Other death incarnations

A Joker

To contrast with the normally dark and antagonistic classical depiction of Death, many comedies portray him as a somewhat sympathetic character, an average Joe who’s simply doing a necessary and unpleasant job.

The weapons of death

Considering that a human being was engaged in an agonistic struggle against death, military terminology prevailed in most descriptions. The struggle with death was characterized in physical terms, it was called “athletic competition”.

In paintings and other representations, Death the tyrant slaughtered thousands of people with various weapons such as spears, arrows, spades, scythes, maces and rakes.

The ghost

The ghost is the representation of someone who is dead. It may keep the recognizable form of the body that once lived or appears as something else. Yet, the ghost appears and disappears, is not bound by the laws of time or space, and is largely present in its absence. More about ghosts

The Four Knights of the Apocalypse

Death is one of the Four Horsemen of the Apocalypse that will storm the world as an episode of the Apocalypse portrayed by St-Jean in the Book of Revelation 6:7–8.[32]. The three others are pestilence, famine and war.

He is also known as the Pale Horseman whose name is Thanatos, the same as that of the ancient Greek personification of death, and the only one of the horsemen to be named.

And I looked, and behold a pale horse: and his name that sat on him was Death, and Hell followed with him. And power was given unto them over the fourth part of the earth, to kill with sword, and with hunger, and with death, and with the beasts of the earth.
— Revelation 6:8, King James Version

Father Time

Another name, “Father Time” allude to the passage of time and the fragility of life. Clocks, hourglasses, sundials, and other timepieces both call to mind that time is passing, and frequently contain memento mori mottoes themselves. Similarly, a candle both marks the passage of time, and bears witness that it will eventually burn itself out. These sorts of symbols were often incorporated into vanitas paintings, a variety of early still life.

An animal

Certain animals such as crows, cats, owls, vultures, and bats are associated with death; some because they feed on carrion, others because they are nocturnal.

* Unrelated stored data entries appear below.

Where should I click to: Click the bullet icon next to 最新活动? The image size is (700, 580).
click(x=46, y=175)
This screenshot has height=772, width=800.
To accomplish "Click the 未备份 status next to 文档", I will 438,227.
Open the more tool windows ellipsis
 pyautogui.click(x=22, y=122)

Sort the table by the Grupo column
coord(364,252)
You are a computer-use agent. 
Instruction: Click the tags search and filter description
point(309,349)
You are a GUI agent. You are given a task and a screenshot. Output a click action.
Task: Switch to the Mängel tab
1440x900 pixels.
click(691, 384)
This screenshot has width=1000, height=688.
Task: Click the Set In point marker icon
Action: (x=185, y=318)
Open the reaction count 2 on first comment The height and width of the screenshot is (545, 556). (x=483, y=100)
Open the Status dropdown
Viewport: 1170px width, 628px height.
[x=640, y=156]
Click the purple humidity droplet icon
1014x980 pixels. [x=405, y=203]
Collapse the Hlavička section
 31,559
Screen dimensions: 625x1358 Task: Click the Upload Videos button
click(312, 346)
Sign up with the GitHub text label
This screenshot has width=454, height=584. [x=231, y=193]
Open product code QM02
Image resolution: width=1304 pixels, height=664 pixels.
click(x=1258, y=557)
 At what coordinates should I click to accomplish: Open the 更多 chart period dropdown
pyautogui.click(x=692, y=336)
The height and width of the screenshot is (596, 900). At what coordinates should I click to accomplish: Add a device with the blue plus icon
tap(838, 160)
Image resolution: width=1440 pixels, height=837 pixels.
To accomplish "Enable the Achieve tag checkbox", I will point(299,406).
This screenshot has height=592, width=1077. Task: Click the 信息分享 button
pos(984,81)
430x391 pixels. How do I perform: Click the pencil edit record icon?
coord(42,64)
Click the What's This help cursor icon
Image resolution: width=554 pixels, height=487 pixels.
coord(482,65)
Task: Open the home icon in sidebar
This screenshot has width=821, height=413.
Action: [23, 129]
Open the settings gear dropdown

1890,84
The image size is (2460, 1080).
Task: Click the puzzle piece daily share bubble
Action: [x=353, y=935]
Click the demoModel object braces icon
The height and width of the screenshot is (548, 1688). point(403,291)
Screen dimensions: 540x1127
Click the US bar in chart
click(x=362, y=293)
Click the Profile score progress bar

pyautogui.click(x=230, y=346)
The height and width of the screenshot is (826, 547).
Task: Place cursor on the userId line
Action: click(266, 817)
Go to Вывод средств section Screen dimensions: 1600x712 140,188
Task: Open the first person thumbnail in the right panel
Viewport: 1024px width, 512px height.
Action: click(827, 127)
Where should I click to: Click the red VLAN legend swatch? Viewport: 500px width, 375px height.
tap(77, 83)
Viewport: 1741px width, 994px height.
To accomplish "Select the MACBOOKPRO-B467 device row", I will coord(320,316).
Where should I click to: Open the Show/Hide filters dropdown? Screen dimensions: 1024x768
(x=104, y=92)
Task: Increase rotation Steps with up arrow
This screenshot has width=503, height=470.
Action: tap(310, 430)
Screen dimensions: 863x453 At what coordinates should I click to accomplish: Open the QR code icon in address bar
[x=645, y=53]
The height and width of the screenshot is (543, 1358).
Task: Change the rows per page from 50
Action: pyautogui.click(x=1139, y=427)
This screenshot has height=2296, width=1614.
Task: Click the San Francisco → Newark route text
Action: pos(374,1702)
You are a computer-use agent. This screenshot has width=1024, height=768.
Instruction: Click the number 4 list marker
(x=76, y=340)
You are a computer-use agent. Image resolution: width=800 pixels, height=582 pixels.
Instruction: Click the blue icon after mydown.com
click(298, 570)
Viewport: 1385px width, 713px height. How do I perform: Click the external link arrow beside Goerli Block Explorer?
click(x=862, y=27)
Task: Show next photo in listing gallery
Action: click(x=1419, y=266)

  • An eagle because it has large wings and it will reach everyone even in the highest tower.
  • An aries.  “He has two horns, [and] with the large one he brings down the Caesars, kings, princes, popes, cardinals, patriarchs, bishops and great lords …… and with the lower horn death crushes people of the lowest estates, both clergy and laymen in the provinces, cities, towns and villages; flinging his horns into the four parts of the world, he does not bear in mind the age of any man”
  • A poisonous bee: it comes invisible and kill softly in a second
  • The Seven Whistlers, a flight of birds (usually geese or swans) that deal in ill fortune and death. If you hear all seven at once then its the end of the world. Jabez Allies (1846) writes:

“I have been informed by Mr. John Pressdee of Worcester, that the country people used to talk a good deal about the ‘Seven Whistlers’ when he was a boy, and that he frequently heard his late grandfather, John Pressdee, who lived at Cuckold’s Knoll, in Suckley, say that he oftentimes, at night, when he happened to be upon the hill by his house, heard six out of the ‘Seven Whistlers’ pass over his head, but that no more than six of them were ever heard by him, or by any one else to whistle at one time, and that should the seven whistle together the world would be at an end.”

Death in tarot

The meaning of Death in the tarot is transformation, only acquiring its positive or negative connotations in conjunction with the suites.

In the seventeenth century the tarot deck was used in a popular and highly unesoteric card game known as tarocca, in one version of which the winner would invariably be whoever played the Death card; for it was considered nothing could stand against the image of Death.

Other incarnations of Death

King Death belongs to a wide family embracing the fourth Horseman of the Apocalypse, God’s “myghty messengere” (Everyman) calling humanity to moral account, and the courtly personae of hunters, falconers, and knights.

Later, vampires, zombies and other monsters emerged as representations of incarnate death.

In many icons of the resurrection of Jesus, death is portrayed as an almost naked man who is bound hand and foot lying amid the bones under the earth.

You, Labourer who in care and pain

Have lived your whole life

Must die, that is certain…

You should be happy to die,

For it frees you from great care…

To which the Labourer replies;

Many long for death

Not I! Come wind or rain,

I’d rather be back in the vineyard again.